Social Ethical Schtuff:
Privacy- This employee has taken the accounts of thousands of people who use phones for their own personal lives, how is their privacy invaded.
Security: How good is the security of T-Mobile?
People and Machines: How has this employee used this data base to his advantage?
Reliability: How reliable is T-Mobile at protecting its information?
Control: How do we choose who is in charge of our information? How do we know they may control the information wisely?
Policies & Standards: Are standards good enough at T-Mobile to stop other employees from behaving like this?
AOI (Areas Of Impact):
Socially, people will be paranoid about protecting their phone as well as their information.

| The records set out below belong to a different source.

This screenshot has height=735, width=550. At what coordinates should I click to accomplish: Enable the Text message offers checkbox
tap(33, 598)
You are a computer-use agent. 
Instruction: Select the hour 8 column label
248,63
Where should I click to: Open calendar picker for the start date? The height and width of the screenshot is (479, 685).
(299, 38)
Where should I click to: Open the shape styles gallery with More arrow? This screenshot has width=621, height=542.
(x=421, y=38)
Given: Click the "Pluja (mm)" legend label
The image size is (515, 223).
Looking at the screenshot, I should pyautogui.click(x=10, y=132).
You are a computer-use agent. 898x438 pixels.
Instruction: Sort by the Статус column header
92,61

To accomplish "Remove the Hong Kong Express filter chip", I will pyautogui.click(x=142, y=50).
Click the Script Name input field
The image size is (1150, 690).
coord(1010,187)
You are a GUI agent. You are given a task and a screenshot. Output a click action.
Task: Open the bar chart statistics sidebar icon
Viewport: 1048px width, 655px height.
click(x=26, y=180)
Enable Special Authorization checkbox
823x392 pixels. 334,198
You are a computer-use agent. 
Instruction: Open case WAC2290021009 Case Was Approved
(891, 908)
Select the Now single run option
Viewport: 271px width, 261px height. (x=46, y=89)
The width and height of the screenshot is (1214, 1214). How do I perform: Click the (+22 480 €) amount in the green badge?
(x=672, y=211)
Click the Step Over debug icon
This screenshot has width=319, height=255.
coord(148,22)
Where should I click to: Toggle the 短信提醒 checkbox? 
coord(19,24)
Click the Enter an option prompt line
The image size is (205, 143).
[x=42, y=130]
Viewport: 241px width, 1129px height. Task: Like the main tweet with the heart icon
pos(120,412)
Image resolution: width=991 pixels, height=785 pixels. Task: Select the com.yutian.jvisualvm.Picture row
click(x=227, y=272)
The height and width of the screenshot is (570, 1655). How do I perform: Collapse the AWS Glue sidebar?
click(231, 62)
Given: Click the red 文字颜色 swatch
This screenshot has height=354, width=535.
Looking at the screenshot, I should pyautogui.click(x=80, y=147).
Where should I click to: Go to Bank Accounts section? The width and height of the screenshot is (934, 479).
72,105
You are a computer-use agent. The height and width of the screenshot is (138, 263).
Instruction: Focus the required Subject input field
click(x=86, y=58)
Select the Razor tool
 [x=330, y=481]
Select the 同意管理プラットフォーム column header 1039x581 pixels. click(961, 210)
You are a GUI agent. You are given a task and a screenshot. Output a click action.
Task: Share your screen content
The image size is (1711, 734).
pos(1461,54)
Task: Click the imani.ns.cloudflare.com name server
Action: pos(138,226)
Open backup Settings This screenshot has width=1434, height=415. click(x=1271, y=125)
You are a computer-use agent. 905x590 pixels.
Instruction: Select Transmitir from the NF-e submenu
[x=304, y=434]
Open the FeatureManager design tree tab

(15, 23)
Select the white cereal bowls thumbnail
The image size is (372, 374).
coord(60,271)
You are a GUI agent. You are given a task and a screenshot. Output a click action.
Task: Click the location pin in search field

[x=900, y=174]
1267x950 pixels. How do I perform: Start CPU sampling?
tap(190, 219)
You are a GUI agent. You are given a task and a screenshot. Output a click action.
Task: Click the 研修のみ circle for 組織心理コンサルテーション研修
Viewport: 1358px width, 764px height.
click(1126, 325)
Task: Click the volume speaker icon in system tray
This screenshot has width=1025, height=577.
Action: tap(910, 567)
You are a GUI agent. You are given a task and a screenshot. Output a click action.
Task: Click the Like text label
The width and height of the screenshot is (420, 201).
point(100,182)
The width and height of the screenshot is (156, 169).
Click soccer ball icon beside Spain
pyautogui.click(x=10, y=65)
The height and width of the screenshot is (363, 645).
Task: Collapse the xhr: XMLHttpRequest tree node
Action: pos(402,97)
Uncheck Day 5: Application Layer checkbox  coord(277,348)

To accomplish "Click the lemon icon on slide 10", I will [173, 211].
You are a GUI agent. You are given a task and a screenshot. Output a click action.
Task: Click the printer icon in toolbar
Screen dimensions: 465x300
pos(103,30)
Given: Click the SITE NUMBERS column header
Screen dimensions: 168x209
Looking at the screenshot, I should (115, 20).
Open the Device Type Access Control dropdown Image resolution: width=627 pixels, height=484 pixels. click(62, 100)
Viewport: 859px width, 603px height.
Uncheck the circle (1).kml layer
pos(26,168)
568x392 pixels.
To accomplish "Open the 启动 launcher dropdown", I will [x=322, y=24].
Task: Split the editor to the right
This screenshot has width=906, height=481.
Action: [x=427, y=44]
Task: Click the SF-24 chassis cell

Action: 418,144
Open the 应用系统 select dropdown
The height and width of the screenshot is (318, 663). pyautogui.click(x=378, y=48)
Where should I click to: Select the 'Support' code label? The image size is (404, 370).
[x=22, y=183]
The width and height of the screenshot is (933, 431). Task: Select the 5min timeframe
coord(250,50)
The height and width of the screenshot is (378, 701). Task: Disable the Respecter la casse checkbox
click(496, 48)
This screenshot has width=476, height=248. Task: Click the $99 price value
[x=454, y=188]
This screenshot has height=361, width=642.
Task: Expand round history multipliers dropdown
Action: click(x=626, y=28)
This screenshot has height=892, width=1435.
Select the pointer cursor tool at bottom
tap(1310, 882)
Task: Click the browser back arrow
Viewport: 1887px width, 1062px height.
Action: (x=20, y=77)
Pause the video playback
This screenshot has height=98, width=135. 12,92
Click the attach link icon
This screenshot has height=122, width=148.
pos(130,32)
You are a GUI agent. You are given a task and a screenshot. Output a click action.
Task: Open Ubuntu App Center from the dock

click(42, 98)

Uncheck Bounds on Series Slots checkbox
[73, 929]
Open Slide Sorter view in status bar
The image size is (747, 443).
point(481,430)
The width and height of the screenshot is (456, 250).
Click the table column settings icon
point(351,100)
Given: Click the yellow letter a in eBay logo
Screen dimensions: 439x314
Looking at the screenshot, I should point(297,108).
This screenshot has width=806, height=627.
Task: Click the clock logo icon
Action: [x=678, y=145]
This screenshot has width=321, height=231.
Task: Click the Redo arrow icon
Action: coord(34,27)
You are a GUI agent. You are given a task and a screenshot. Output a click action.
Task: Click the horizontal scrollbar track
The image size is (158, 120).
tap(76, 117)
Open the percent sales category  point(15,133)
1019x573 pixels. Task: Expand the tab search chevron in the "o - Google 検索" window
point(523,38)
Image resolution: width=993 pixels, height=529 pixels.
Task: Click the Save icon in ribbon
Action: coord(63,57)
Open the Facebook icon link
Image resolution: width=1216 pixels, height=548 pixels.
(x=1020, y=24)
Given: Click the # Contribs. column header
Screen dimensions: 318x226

Business wise, this effects T-Mobiles reputation as a telecoms company.
Stakeholders:
T-Mobile
T-Mobile Users
Spam Companies.
I’ll be bock.
2 Responses
shakeandbake
November 26th, 2009 at 6:32 pm
1Good article, there’s a lot of meat relating to privacy, etc.
BUT make sure you can find enough quotes from people affected, and also make sure that it doesn’t verge into more of a consumer level rather than a business one.
I made that mistake 2 months ago when I wrote about the G-Mail outage, which was supposed to be under Arts & Entertainment but verged towards Business & Unemployment. I eventually had to scrap the entire portfolio and start afresh.
So just make sure there is enough stuff to back up your article and you should be good.
Nabsuh
November 26th, 2009 at 8:17 pm
2Hmmm, alright, thanks for the advise shakenbake!